Agriculture, Rural Living June 01, 2023
Clicking Best of Both Worlds Together
Family builds full life on and off 5th generation farm.
"I've been an artist my whole life. It's a part of me; it just has to come out," says Kylie Rieke. Her words flow out quickly like the colorful, expressive pieces she creates.
She and her husband, Jake, met in high school in south central Minnesota. They both moved to the Minneapolis-St. Paul area for college and early careers and eventually moved to El Salvador with the Peace Corps. She did not envision her future outside the small town of Fairfax, Minn., where Jacob's family farms.
He didn't either.
He was content in the city before they joined the Peace Corps. He later described the time abroad as the happiest time of his life, but it was while they were in the Peace Corps he decided he wanted to take over his family's grain and hog farm.
Kylie vividly remembers thinking, "What am I going to do there? I'm not going to be able to find an art job. Then, he told me if we move back to his family's farm, he would build me a pottery studio within 10 years."
That is what happened.
In 2020—almost exactly ten years later—they built a new shed on the 150-year-old farmstead and filled it with a kiln, potter's wheel, storage racks, and big windows. She quit her day job as a commercial potter making kitchenware for a company a few towns over and now creates individual art pieces. They have also developed a YouTube channel where they post videos of her process and the deep meaning behind each piece.
How it happened during the decade in between was not as smooth as the porcelain clay she molds with now, though.
"We were definitely going through a feeling of being trapped out here as a family on the farm, like we had reached our ceiling. There seemed to be no other paths for us to grow or other opportunities. We just never found our community; we didn't feel like we fit in," Jake explains matter-of-factly now that they have worked through those tough emotions.
Rural sociologist and University of Minnesota Extension educator, Ben Winchester, says Jake and Kylie are the perfect example of how rural America is changing. He says he sees this happening in many towns across the countryside.
"They have feet in both worlds in the sense they have a tie to the community, but they also have these experiences that bring potentially more to the community than if they had not had that outside experience. They probably align more with other transplants than returnees, even though they are returnees," Winchester explains.
"But they are not alone in the broader population. Nowadays, three quarters of new people moving to rural communities are not originally from that town."
Kylie and Jake struggled with the decision to move back to the farm and once there, they struggled with whether to stay and continue raising their family there until something finally clicked.
When it clicked. "Nothing's changed, but everything's changed," Jake reflects. "We felt isolated from the world to a certain extent here. You can serve on boards and do other leadership stuff, or you can run for office. But we needed something else."
He says the shift started when he finally acknowledged that he was unhappy. "I thought: Okay, I'm unhappy. Now what? You have to be open minded enough and receptive enough to engage with that realization. So eventually I asked myself, 'Well, what's one thing you can do?' Then, it goes on from there."

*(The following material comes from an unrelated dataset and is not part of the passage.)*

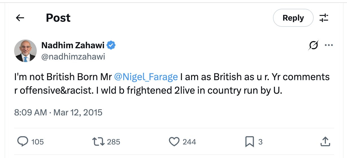Like the post with heart icon
Viewport: 347px width, 158px height.
pyautogui.click(x=174, y=141)
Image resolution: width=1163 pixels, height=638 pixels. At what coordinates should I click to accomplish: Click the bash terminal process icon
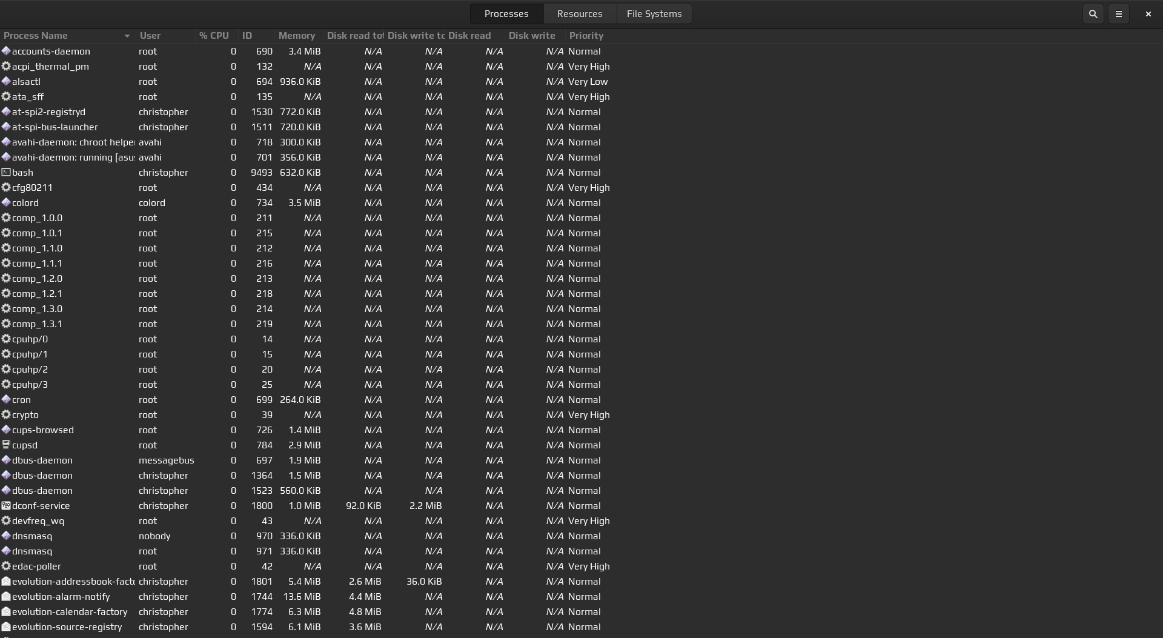6,172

This seemingly simple change in both of their perspectives catapulted them to where they are now, which is very happy, rooted, and forward-thinking.
"I've never been intentional in my life, but my life has worked out fantastically. That has changed," says Jake. "We were trying to live in a bubble on our fifth-generation farm just like previous generations had."
As they took each new step they realized they had the infrastructure in place to connect to all the pieces of their lives that were missing being out on the farm.
"Now with fast internet, it really doesn't matter where we live. In fact, it's actually easier to have a pottery studio in the country than in town. We have the best of both worlds," Kylie says through a big, relaxed smile. "The rent's much cheaper here. We have so much more space and have an awesome view and nature all around us. Yet, at the same time, we're connected to the world."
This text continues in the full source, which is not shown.